- DOCUMENT SECTION
I’ve begun referring to success patterns as Being Agile and anti-patterns as Doing Agile. Doing Agile refers to organizations who fail to move beyond the simpler trappings of agility: iterations, daily stand up meetings, etc. Being Agile refers to organizations whose inherent values, behaviors, and guiding principles exhibit the essence and spirit of agility: adaptive, evolutionary, value driven, and quality driven development. Organizations that ARE agile also DO agile; but the inverse is not necessarily true. Many organizations are decidedly non-agile while still utilizing many agile practices.

Foremost Agile development is about continuously adapting to change and evolving toward the right solution, not necessarily the planned solution. Adapting and evolving should be celebrated, yet many agile organizations continue to view deviations from the plan as a negative. No doubt, change is disruptive and uncomfortable. It means telling stakeholders that our previous projections were somehow wrong. However, truly agile organizations understand that early projections are based on everyone’s best judgement in spite of loads of uncertainty. They are delighted when the collaborative process unravels this uncertainty early, and the projections are revised in light of newer and better information. Such organizations enable and encourage the kinds of effective collaboration between software creators, users, and planners that help them to refine and revise their projections as early and frequently as possible.

- EXERCISE TASK 1
Reproduce word for word the part of the passage on agile organizations that begins at the words "I’ve begun referring" and stops after the words "many agile practices.".
- EXERCISE TASK 2
Decide whether each statement agrees with the passage on agile organizations, answering yes or no and quoting the words that settle it: (a) Doing Agile describes organizations that don't get past iterations and daily stand up meetings. (b) Any organization that does agile is also agile. (c) Agile development aims at the planned solution rather than the right one.

- EXTRACTED ENTRIES
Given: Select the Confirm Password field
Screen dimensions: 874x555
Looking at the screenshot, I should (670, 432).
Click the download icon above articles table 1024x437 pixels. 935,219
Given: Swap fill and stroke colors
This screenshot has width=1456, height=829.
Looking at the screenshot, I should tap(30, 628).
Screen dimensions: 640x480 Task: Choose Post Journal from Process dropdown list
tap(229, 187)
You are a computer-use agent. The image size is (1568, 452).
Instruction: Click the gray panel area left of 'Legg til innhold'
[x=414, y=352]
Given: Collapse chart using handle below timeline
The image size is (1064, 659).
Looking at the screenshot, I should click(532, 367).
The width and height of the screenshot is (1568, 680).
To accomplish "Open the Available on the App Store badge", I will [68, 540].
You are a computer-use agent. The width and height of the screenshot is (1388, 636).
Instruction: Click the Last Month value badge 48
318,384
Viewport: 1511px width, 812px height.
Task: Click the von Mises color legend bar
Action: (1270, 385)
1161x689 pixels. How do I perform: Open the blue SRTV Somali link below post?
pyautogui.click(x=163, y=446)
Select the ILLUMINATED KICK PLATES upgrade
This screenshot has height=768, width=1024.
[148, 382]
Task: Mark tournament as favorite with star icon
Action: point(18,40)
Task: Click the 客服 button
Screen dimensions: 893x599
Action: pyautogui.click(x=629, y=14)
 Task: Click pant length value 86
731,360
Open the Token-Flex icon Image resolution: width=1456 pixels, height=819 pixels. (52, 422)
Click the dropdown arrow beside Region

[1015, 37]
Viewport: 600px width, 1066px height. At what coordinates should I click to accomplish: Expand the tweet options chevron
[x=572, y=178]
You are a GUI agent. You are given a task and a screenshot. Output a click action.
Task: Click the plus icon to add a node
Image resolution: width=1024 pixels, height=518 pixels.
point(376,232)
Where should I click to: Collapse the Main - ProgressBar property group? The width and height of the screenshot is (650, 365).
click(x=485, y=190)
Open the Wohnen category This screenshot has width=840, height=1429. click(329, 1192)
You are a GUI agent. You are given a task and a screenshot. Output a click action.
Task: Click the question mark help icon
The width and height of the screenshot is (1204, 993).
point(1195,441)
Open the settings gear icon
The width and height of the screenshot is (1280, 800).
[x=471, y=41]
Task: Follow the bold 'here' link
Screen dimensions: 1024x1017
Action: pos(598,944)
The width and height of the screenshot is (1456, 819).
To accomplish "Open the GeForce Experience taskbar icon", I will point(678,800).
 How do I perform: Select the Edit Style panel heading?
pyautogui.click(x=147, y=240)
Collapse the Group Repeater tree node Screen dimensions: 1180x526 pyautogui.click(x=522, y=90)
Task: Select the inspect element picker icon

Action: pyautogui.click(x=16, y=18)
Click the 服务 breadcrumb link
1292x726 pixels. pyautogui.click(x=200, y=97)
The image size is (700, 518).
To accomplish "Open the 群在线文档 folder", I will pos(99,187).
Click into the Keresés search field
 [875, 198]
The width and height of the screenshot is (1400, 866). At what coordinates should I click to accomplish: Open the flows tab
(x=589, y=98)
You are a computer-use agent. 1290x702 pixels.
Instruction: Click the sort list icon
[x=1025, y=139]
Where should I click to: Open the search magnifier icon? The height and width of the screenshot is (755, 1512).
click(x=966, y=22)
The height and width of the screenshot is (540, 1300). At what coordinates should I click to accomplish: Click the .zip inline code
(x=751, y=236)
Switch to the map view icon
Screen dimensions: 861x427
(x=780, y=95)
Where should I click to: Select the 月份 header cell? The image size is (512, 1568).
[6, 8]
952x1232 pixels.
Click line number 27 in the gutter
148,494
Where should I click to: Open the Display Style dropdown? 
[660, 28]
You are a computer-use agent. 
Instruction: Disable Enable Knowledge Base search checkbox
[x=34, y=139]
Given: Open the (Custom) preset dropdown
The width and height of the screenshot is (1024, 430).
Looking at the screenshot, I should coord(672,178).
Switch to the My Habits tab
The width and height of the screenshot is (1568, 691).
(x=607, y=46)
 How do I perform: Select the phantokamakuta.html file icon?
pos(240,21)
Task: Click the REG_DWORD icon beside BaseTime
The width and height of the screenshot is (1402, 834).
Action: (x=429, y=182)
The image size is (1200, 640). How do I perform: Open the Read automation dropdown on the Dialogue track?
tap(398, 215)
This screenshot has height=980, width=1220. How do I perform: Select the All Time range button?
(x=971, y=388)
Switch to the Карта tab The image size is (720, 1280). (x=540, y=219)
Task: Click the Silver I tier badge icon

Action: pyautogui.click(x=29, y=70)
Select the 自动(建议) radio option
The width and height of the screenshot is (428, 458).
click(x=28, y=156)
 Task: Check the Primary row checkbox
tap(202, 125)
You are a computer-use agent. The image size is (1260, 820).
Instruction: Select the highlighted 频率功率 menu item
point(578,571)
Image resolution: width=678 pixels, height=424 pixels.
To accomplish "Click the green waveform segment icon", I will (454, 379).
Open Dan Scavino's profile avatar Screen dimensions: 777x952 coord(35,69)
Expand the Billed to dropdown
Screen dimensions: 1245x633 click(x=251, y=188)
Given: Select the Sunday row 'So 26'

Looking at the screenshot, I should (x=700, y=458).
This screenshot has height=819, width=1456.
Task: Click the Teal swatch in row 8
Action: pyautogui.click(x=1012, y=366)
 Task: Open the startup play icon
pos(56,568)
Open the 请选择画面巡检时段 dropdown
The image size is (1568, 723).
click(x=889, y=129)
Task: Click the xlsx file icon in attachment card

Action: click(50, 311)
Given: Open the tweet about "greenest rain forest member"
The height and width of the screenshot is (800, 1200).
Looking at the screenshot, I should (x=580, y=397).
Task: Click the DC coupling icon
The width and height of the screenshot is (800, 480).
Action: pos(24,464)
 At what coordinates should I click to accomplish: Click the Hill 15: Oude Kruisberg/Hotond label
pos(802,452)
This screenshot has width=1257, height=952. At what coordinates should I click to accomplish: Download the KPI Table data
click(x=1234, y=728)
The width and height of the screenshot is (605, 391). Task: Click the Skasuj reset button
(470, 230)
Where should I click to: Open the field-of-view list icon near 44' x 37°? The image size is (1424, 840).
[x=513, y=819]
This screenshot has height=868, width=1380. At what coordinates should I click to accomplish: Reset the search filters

- FINAL ANSWER 1
I’ve begun referring to success patterns as Being Agile and anti-patterns as Doing Agile. Doing Agile refers to organizations who fail to move beyond the simpler trappings of agility: iterations, daily stand up meetings, etc. Being Agile refers to organizations whose inherent values, behaviors, and guiding principles exhibit the essence and spirit of agility: adaptive, evolutionary, value driven, and quality driven development. Organizations that ARE agile also DO agile; but the inverse is not necessarily true. Many organizations are decidedly non-agile while still utilizing many agile practices.

- FINAL ANSWER 2
(a) Yes: "Doing Agile refers to organizations who fail to move beyond the simpler trappings of agility: iterations, daily stand up meetings, etc."
(b) No: "Organizations that ARE agile also DO agile; but the inverse is not necessarily true."
(c) No: "evolving toward the right solution, not necessarily the planned solution."